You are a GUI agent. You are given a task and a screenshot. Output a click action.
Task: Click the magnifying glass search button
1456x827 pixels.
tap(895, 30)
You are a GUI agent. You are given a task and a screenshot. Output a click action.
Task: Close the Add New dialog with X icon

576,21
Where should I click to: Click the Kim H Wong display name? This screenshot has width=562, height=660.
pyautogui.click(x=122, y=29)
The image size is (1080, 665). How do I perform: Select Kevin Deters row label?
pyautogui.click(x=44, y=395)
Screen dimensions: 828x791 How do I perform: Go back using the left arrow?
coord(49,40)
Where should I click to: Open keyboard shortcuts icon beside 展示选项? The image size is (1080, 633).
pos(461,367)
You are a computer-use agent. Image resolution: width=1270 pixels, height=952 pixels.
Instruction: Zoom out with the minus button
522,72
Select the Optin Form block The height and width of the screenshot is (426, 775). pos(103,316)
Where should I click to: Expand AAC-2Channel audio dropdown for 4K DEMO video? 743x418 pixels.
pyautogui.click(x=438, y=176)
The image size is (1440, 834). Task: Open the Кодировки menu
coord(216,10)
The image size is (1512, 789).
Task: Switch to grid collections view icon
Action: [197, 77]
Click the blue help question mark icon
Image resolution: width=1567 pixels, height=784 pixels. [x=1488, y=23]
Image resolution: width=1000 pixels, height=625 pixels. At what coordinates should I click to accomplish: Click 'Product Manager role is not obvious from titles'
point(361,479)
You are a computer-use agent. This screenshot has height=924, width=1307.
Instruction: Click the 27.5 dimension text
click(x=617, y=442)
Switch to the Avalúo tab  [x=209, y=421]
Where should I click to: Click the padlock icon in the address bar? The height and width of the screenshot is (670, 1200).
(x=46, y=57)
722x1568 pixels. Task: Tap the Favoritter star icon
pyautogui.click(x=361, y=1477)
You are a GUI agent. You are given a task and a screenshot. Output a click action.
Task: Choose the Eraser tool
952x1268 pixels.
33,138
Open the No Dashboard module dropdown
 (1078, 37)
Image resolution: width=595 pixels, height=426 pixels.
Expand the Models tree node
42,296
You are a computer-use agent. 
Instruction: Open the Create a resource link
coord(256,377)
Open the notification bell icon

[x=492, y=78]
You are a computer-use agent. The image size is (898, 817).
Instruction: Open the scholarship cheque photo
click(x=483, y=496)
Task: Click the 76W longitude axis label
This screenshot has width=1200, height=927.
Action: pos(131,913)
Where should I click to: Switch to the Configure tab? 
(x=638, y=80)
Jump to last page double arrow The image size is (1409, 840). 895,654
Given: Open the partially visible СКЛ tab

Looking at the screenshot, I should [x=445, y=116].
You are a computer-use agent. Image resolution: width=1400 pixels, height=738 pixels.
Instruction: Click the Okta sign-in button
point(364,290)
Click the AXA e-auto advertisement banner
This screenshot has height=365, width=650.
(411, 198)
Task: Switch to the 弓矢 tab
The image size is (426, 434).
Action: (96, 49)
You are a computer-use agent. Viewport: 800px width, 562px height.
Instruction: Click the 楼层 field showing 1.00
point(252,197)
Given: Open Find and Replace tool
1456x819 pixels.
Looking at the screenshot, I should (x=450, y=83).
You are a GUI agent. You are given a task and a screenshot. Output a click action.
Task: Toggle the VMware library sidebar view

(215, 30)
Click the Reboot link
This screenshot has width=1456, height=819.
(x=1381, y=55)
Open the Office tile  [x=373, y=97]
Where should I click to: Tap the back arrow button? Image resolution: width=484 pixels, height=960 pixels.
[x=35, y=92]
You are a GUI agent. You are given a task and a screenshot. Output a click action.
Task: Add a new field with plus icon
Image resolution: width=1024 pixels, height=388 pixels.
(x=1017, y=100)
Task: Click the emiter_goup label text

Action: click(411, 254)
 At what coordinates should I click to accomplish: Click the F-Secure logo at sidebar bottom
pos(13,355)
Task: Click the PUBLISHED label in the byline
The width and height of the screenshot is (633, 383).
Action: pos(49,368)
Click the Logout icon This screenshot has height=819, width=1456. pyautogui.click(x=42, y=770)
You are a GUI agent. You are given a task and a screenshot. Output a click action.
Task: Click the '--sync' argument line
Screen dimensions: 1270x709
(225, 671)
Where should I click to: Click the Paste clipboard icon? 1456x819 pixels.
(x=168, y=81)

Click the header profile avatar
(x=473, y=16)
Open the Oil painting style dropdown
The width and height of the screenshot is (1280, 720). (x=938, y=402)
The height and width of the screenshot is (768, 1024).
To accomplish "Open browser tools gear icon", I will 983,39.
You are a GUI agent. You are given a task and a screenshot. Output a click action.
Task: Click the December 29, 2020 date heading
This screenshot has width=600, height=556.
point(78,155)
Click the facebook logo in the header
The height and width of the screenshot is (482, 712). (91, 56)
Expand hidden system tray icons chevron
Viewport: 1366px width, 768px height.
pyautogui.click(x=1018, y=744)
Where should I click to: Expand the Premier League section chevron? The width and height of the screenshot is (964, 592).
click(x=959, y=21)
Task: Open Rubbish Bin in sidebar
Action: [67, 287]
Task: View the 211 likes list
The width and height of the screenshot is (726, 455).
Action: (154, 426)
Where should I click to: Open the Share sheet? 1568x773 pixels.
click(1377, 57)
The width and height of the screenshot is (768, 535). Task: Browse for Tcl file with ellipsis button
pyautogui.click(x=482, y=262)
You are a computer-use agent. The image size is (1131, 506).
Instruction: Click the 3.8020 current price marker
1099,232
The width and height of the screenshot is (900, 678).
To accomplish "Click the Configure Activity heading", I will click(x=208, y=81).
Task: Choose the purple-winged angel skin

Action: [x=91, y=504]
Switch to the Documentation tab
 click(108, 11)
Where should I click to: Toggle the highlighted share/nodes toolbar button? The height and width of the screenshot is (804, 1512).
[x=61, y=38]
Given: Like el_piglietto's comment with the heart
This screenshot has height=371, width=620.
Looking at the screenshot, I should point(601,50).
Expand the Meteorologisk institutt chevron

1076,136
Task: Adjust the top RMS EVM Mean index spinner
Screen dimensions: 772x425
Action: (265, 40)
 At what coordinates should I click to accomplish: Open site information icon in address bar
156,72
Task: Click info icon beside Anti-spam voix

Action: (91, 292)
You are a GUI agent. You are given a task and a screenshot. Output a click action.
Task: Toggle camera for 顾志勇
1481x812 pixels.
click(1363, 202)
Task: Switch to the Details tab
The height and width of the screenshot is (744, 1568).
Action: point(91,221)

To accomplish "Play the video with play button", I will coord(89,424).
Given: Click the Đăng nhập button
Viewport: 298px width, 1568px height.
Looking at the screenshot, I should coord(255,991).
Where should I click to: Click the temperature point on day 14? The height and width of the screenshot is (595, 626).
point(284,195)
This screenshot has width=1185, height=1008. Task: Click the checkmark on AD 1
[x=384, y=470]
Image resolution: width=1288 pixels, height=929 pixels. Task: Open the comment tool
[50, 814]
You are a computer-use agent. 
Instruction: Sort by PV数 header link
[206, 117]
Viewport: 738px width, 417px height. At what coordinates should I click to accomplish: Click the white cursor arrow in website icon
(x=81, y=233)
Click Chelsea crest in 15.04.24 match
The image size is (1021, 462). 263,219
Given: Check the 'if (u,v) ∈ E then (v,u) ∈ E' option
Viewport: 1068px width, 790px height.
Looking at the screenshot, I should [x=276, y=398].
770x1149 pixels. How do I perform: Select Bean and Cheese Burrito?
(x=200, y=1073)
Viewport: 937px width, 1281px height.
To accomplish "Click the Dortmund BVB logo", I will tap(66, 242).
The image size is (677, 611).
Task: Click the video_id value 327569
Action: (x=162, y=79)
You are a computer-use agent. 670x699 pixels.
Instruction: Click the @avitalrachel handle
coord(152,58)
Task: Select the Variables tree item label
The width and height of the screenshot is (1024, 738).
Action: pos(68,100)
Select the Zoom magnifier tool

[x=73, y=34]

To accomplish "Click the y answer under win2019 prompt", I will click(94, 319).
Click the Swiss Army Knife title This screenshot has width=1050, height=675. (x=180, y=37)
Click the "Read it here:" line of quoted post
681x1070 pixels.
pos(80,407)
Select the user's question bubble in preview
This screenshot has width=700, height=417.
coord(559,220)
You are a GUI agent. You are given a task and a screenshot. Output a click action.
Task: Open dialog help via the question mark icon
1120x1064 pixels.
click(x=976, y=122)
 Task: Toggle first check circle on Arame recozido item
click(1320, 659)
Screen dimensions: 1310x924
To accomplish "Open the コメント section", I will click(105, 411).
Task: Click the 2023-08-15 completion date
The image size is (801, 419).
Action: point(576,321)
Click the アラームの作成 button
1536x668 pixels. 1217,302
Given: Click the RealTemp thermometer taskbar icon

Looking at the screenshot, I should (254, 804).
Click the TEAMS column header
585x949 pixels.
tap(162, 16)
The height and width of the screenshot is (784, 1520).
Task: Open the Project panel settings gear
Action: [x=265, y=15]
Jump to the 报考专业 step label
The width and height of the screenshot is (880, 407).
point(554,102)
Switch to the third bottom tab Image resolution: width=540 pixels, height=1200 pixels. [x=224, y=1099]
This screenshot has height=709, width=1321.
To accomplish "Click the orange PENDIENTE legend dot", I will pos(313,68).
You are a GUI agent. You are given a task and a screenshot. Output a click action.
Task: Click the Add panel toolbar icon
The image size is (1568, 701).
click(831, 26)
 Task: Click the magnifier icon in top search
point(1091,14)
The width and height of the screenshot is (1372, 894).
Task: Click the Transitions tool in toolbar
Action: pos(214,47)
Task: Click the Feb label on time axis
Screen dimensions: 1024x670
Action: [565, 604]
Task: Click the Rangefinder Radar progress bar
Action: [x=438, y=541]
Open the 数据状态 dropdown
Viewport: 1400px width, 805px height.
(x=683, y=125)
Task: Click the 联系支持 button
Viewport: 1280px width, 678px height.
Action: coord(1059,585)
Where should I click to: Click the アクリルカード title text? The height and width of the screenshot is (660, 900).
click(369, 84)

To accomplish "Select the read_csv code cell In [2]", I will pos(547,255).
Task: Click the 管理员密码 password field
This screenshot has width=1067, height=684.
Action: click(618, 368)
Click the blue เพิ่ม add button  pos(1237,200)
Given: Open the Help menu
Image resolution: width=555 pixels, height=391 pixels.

- WHAT THE TASK ASKS -
Count the lines in the records above that contain the word "address", and reply with that number only.

- SOLUTION TO THIS EXERCISE -
2